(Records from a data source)
—————

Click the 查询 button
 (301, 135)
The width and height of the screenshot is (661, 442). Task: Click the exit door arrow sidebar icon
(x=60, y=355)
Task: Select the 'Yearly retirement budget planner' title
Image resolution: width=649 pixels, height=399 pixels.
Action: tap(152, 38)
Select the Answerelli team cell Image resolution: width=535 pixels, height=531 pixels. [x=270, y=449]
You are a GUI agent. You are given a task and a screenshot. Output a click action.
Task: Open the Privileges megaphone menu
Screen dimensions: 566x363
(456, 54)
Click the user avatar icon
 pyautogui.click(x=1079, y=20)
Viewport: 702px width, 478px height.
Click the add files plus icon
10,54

—————

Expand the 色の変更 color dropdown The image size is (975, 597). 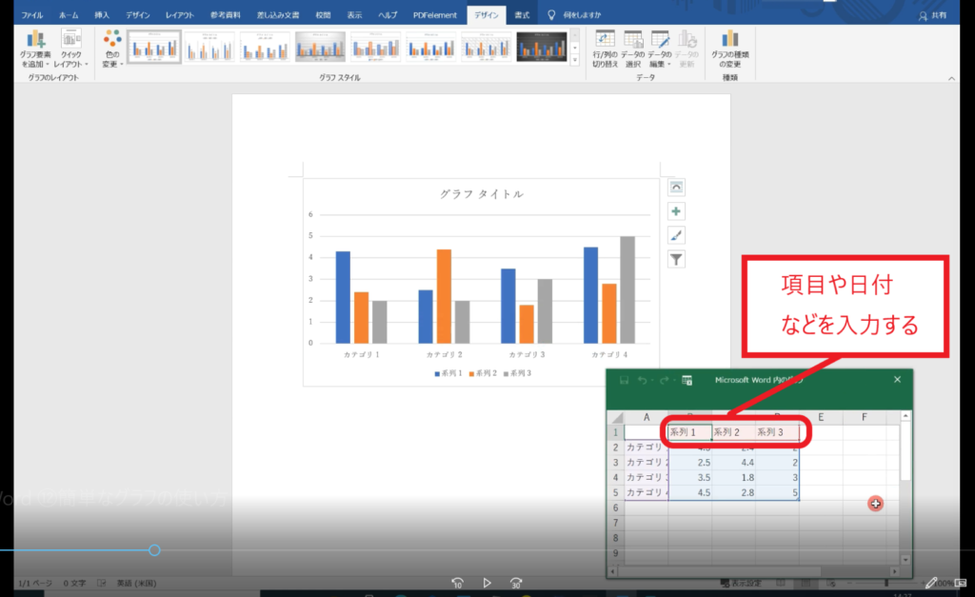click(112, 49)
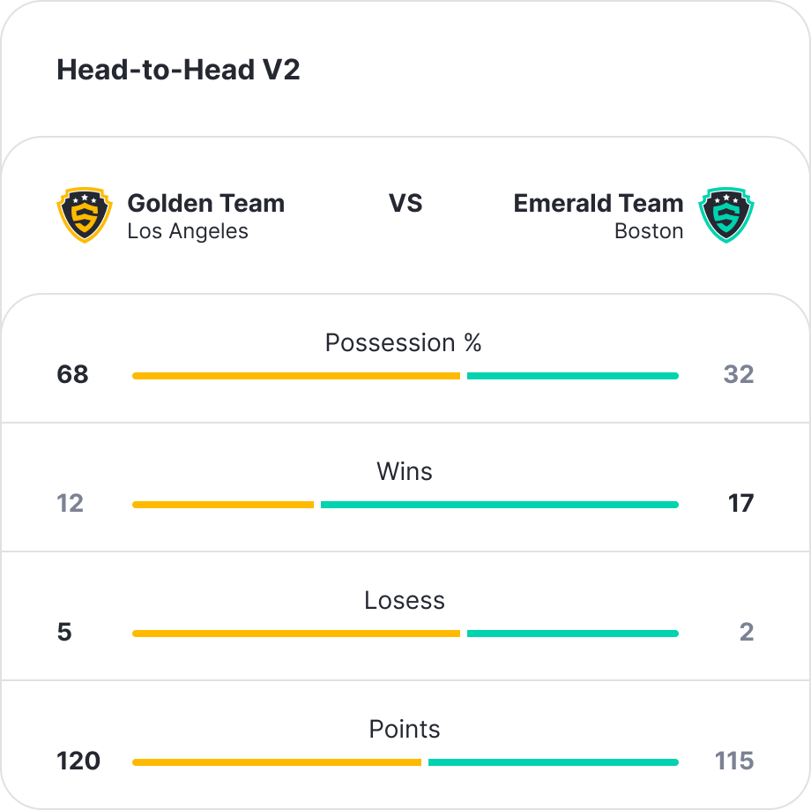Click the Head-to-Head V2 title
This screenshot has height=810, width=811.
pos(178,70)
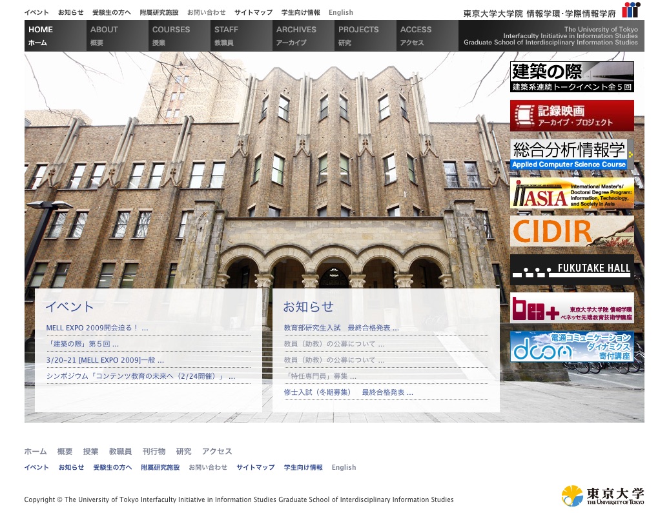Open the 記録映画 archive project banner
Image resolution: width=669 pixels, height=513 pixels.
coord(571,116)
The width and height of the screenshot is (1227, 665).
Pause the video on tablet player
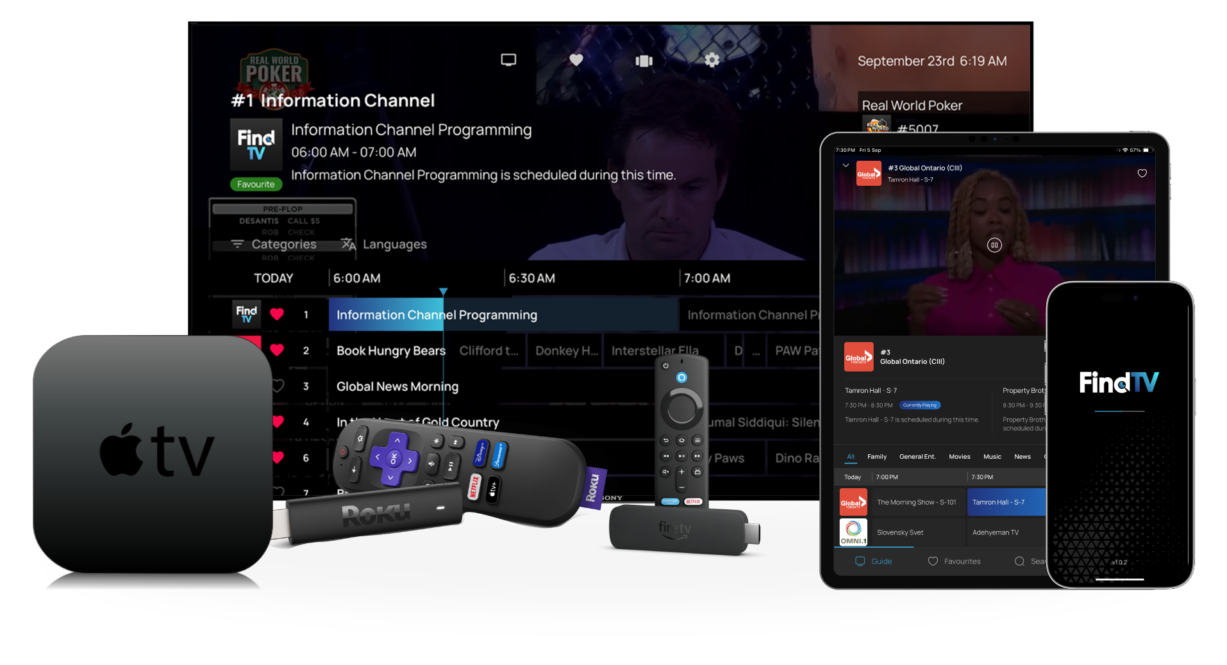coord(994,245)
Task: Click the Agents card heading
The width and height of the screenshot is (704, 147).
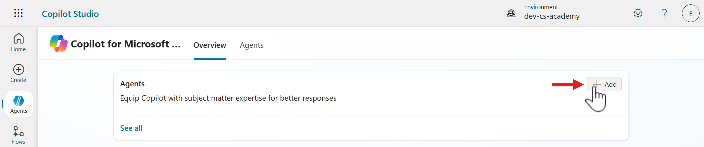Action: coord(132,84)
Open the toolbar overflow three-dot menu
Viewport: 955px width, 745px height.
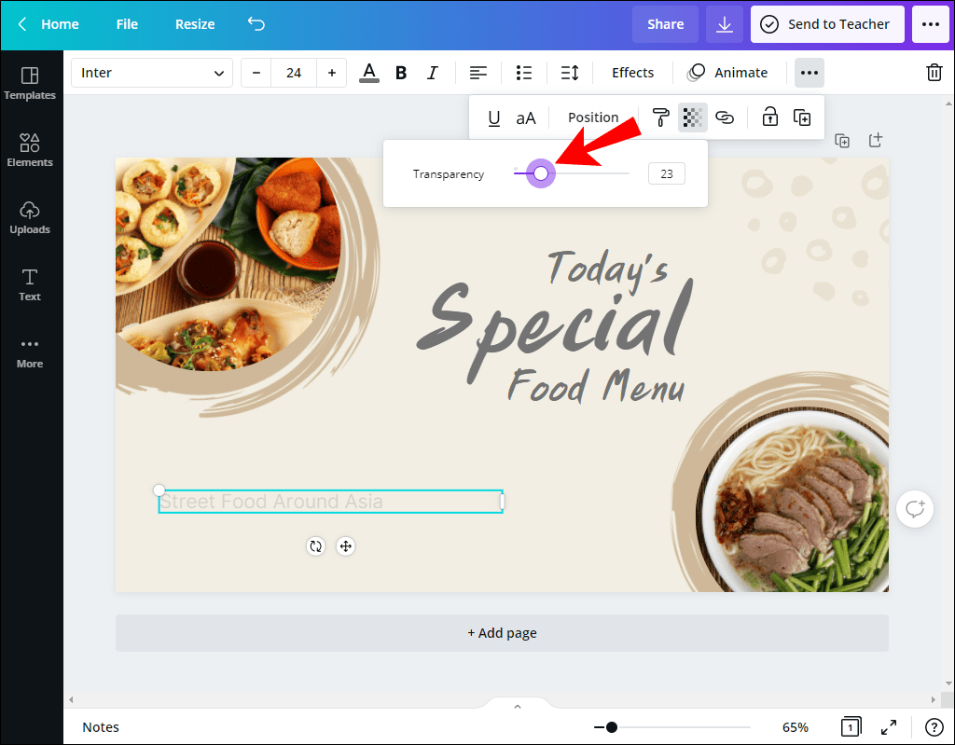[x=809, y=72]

—————

EXERCISE
Scan the records above for the lines holding "Task: Select the" and "Select the Answerelli". Transcribe those two and every line between them word for word, and no others.

SOLUTION TO THIS EXERCISE
Task: Select the 'Yearly retirement budget planner' title
Image resolution: width=649 pixels, height=399 pixels.
Action: tap(152, 38)
Select the Answerelli team cell Image resolution: width=535 pixels, height=531 pixels. [x=270, y=449]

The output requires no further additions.